* [Task description] Copy every entry as is. Leave images out.
==== Dataset ====
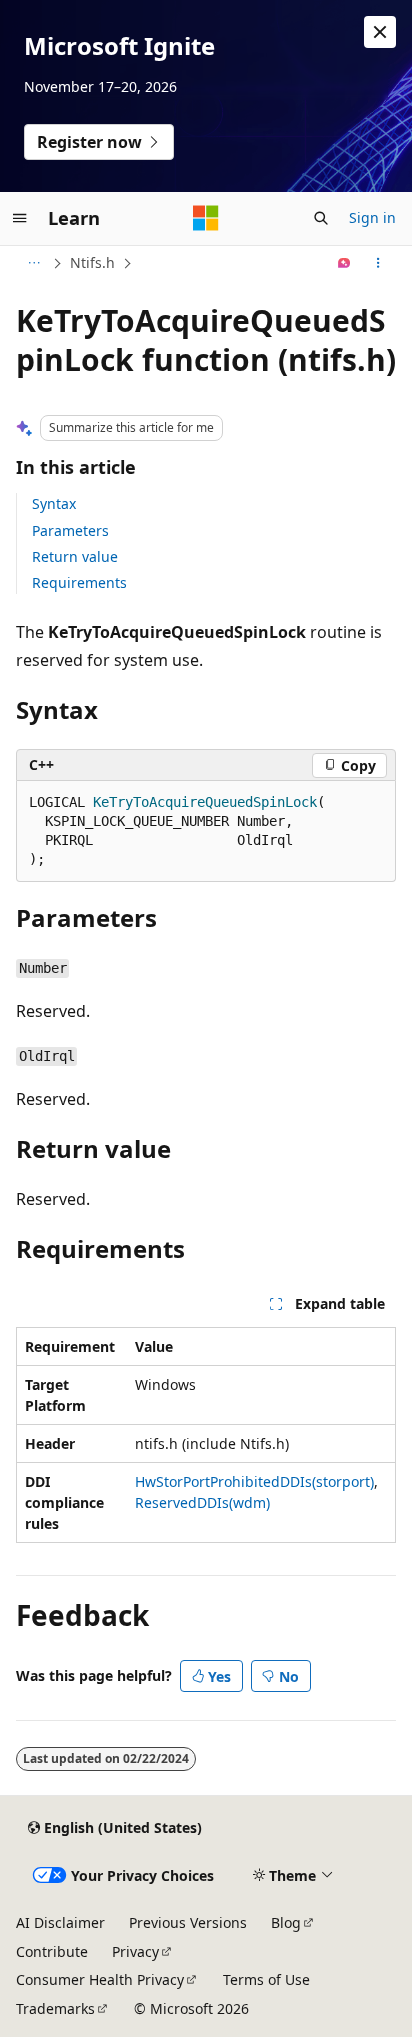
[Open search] (321, 218)
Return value (75, 556)
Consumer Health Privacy (100, 1979)
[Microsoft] (206, 218)
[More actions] (378, 263)
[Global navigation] (20, 218)
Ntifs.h (92, 262)
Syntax (54, 503)
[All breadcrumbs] (33, 263)
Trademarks (55, 2008)
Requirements (79, 582)
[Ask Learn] (344, 263)
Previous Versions (188, 1922)
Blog (286, 1922)
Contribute (52, 1951)
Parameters (70, 530)
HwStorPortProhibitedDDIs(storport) (254, 1481)
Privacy (135, 1951)
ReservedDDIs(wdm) (202, 1502)
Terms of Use (266, 1979)
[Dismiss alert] (380, 32)
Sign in (372, 217)
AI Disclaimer (60, 1922)
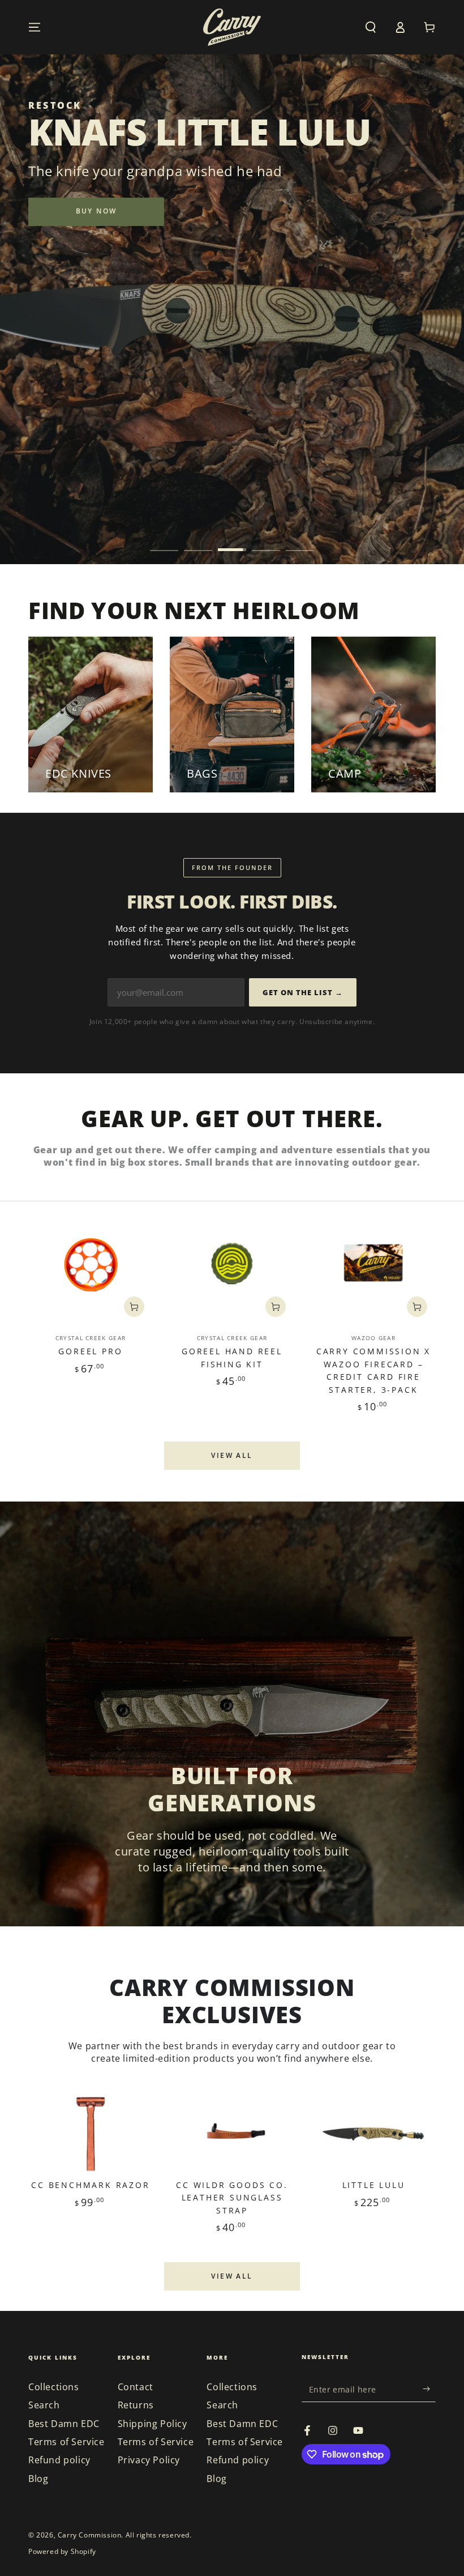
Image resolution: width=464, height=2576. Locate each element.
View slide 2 (198, 541)
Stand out (96, 233)
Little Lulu (373, 2185)
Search (44, 2405)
====
* [Written reply]
[Open search] (321, 218)
Return value (75, 556)
Consumer Health Privacy (100, 1979)
[Microsoft] (206, 218)
[More actions] (378, 263)
[Global navigation] (20, 218)
Ntifs.h (92, 262)
Syntax (54, 503)
[All breadcrumbs] (33, 263)
Trademarks (55, 2008)
Requirements (79, 582)
[Ask Learn] (344, 263)
Previous Versions (188, 1922)
Blog (286, 1922)
Contribute (52, 1951)
Parameters (70, 530)
HwStorPortProhibitedDDIs(storport) (254, 1481)
Privacy (135, 1951)
ReservedDDIs(wdm) (202, 1502)
Terms of Use (266, 1979)
[Dismiss alert] (380, 32)
Sign in (372, 217)
AI Disclaimer (60, 1922)
Image resolution: width=464, height=2576. Locate each element.
View slide 2 (198, 541)
Stand out (96, 233)
Little Lulu (373, 2185)
Search (44, 2405)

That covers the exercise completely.